In [1]:
from google.colab import drive
drive.mount('/content/drive')


Mounted at /content/drive


In [None]:
import os
import shutil
shared_folder_path = '/content/drive/MyDrive/EJUST-GAIT-2/Visual_Sensors_Gait/subjects'
files = os.listdir(shared_folder_path)
new_folder_path = '/content/drive/MyDrive/gait'
os.makedirs(new_folder_path, exist_ok=True)
print(files)


['.DS_Store', 'sub29', 'sub43', 'sub17', 'sub32', 'sub12', 'sub40', 'sub36', 'sub42', 'sub11', 'sub16', 'sub20', 'sub18', 'sub27', 'sub44', 'sub19', 'sub26', 'sub21', 'sub28', 'sub10', 'sub1', 'sub6', 'sub8', 'sub9', 'sub7', 'sub0', 'sub35', 'sub34', 'sub33', 'sub15', 'sub24', 'sub23', 'sub41', 'sub22', 'sub25', 'sub13', 'sub14', 'sub5', 'sub2', 'sub3', 'sub4', 'sub31', 'sub38', 'sub39', 'sub30', 'sub37']


In [None]:
for item in os.listdir(shared_folder_path):
    s = os.path.join(shared_folder_path, item)
    d = os.path.join(new_folder_path, item)
    if os.path.isdir(s):
        shutil.copytree(s, d, dirs_exist_ok=True)  # Copies directories
    else:
        shutil.copy2(s, d)  # Copies individual files

# List copied files
print("Files in the new folder:")
print(os.listdir(new_folder_path))


Files in the new folder:
['.DS_Store', 'sub29', 'sub43', 'sub17', 'sub32', 'sub12', 'sub40', 'sub36', 'sub42', 'sub11', 'sub16', 'sub20', 'sub18', 'sub27', 'sub44', 'sub19', 'sub26', 'sub21', 'sub28', 'sub10', 'sub1', 'sub6', 'sub8', 'sub9', 'sub7', 'sub0', 'sub35', 'sub34', 'sub33', 'sub15', 'sub24', 'sub23', 'sub41', 'sub22', 'sub25', 'sub13', 'sub14', 'sub5', 'sub2', 'sub3', 'sub4', 'sub31', 'sub38', 'sub39', 'sub30', 'sub37']


In [7]:
import os
import re
import pandas as pd
from sklearn.preprocessing import StandardScaler, MinMaxScaler

# Root directory paths
root_dir = '/content/drive/MyDrive/gait/'
output_root_dir = '/content/drive/MyDrive/gait/Output/'

# Function to load, round time, and aggregate within each second
def load_and_aggregate(file_path, sensor_type, time_col='timestamp (+0200)'):
    # Check if the file is empty or unreadable
    if os.path.getsize(file_path) == 0:
        print(f"Warning: {file_path} is empty. Skipping this file.")
        return pd.DataFrame()  # Return an empty DataFrame

    df = pd.read_csv(file_path)
    if df.empty:
        print(f"Warning: {file_path} contains no data. Skipping this file.")
        return pd.DataFrame()

    # Replace periods in the time component with colons to match standard ISO format
    df[time_col] = df[time_col].str.replace(r"(\d{4}-\d{2}-\d{2}T\d{2})\.(\d{2})\.(\d{2})\.(\d+)",
                                            r"\1:\2:\3.\4", regex=True)

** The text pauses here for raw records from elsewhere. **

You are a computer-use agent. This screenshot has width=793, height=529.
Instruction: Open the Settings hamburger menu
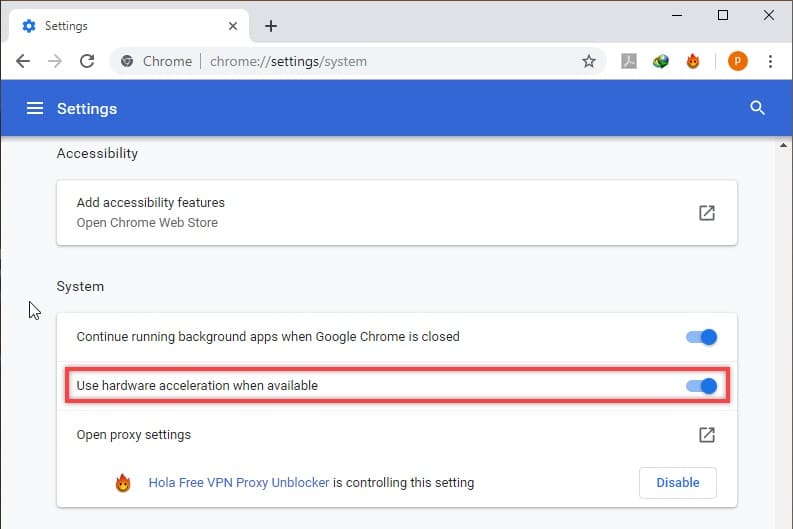click(x=34, y=108)
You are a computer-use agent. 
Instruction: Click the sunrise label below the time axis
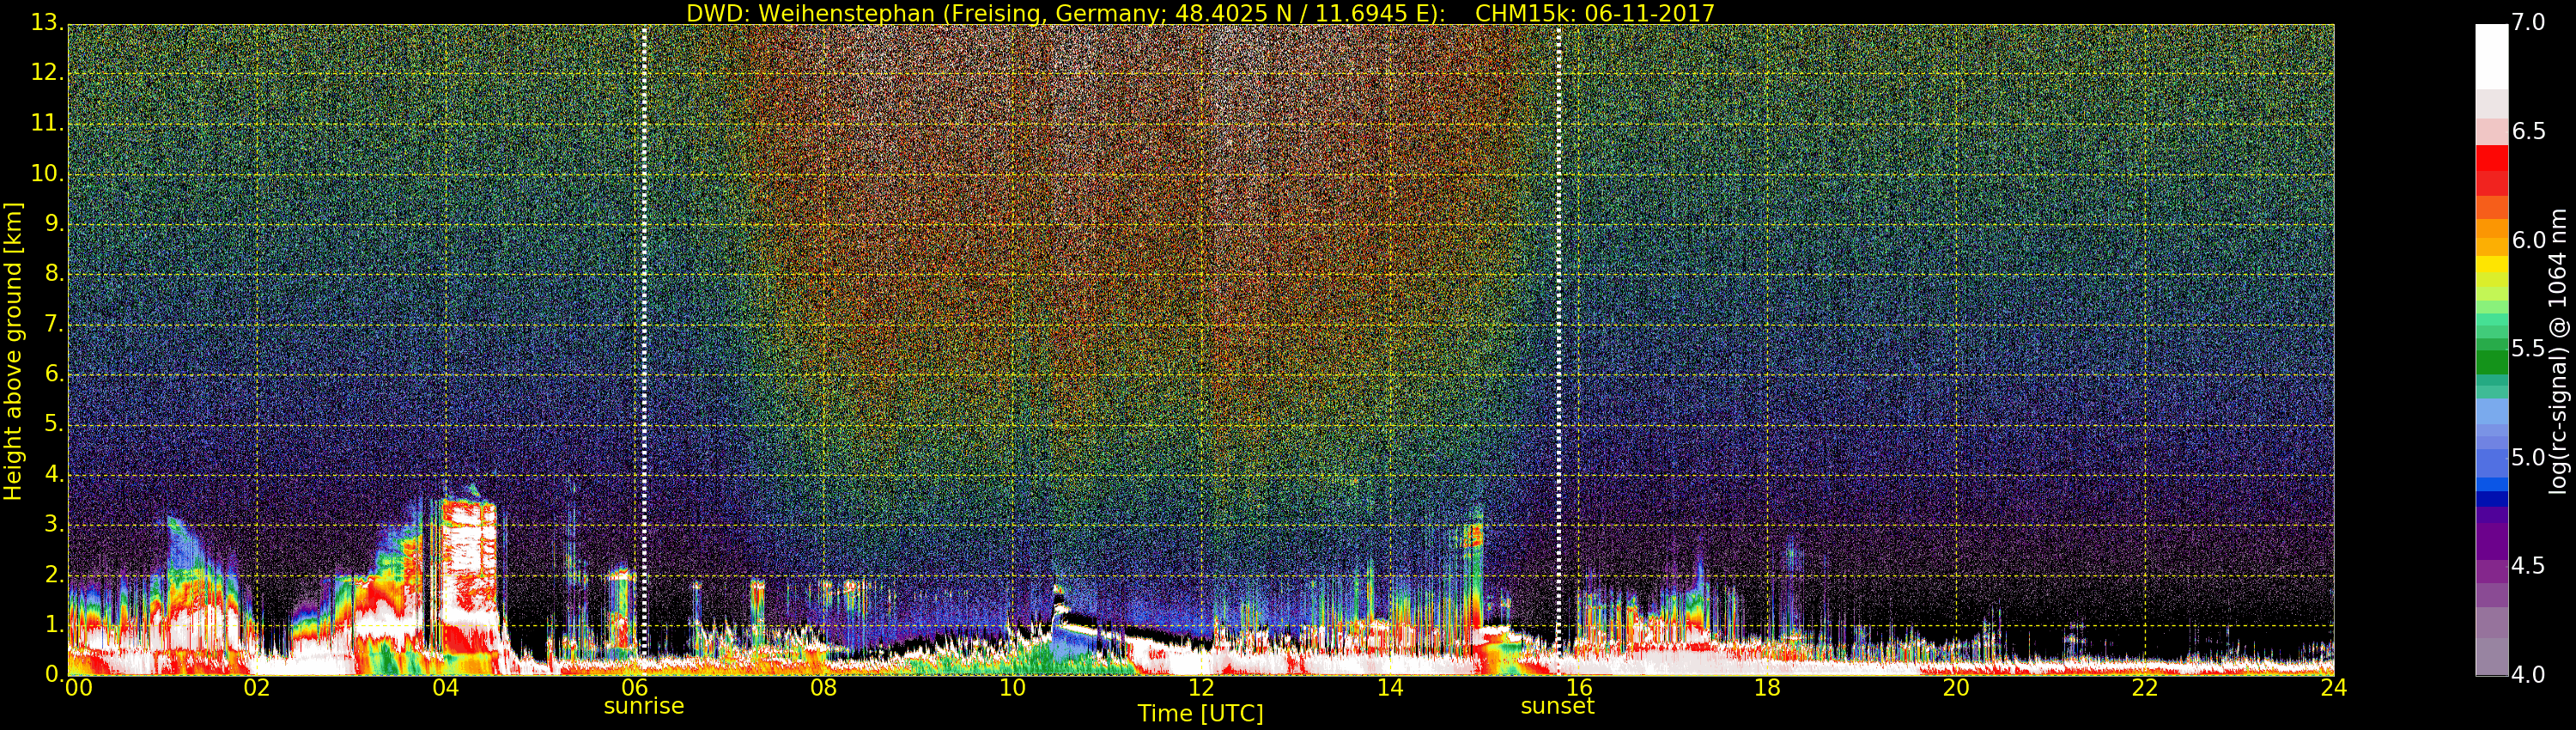(x=643, y=706)
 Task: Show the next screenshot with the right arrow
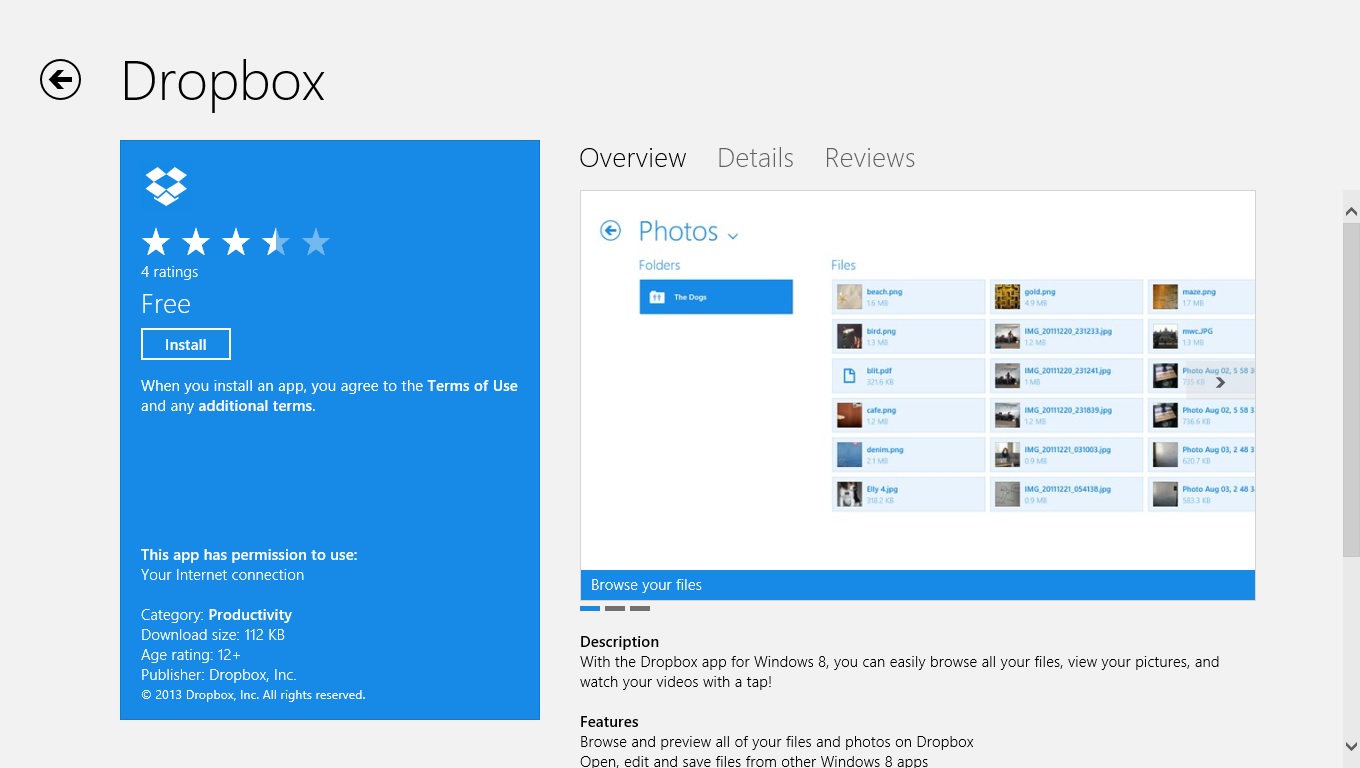[1220, 382]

    # Convert to datetime format
    df[time_col] = pd.to_datetime(df[time_col], errors='coerce')

    # Drop rows where datetime conversion failed (if any)
    df = df.dropna(subset=[time_col])

    # Round to the nearest second (using lowercase 's' to avoid FutureWarning)
    df[time_col] = df[time_col].dt.round('s')

    # Set the appropriate column names based on sensor type
    if sensor_type == 'Accelerometer':
        x_col, y_col, z_col = 'x-axis (g)', 'y-axis (g)', 'z-axis (g)'
    elif sensor_type == 'Gyroscope':
        x_col, y_col, z_col = 'x-axis (deg/s)', 'y-axis (deg/s)', 'z-axis (deg/s)'
    elif sensor_type == 'Magnetometer':
        x_col, y_col, z_col = 'x-axis (T)', 'y-axis (T)', 'z-axis (T)'

    # Group by the rounded time and take the mean for each second
    if all(col in df.columns for col in [x_col, y_col, z_col]):
        df_agg = df.groupby(time_col)[[x_col, y_col, z_col]].mean().reset_index()
    else:
        print(f"Warning: {file_path} missing expected columns. Skipping this file.")
        return pd.DataFrame()

    # Rename columns for clarity
    df_agg.rename(columns={x_col: f'{sensor_type}_x', y_col: f'{sensor_type}_y', z_col: f'{sensor_type}_z'}, inplace=True)

    return df_agg

# Function to standardize and normalize a DataFrame
def standardize_and_normalize(df, columns):
    # Standardize
    scaler = StandardScaler()
    df[columns] = scaler.fit_transform(df[columns])

    # Normalize
    normalizer = MinMaxScaler()
    df[columns] = normalizer.fit_transform(df[columns])

    return df

# Loop through each subdirectory (from sub0 to sub44)
for i in range(45):
    sub_dir = f"sub{i}"
    sub_dir_path = os.path.join(root_dir, sub_dir)
    output_sub_dir = os.path.join(output_root_dir, sub_dir)
    os.makedirs(output_sub_dir, exist_ok=True)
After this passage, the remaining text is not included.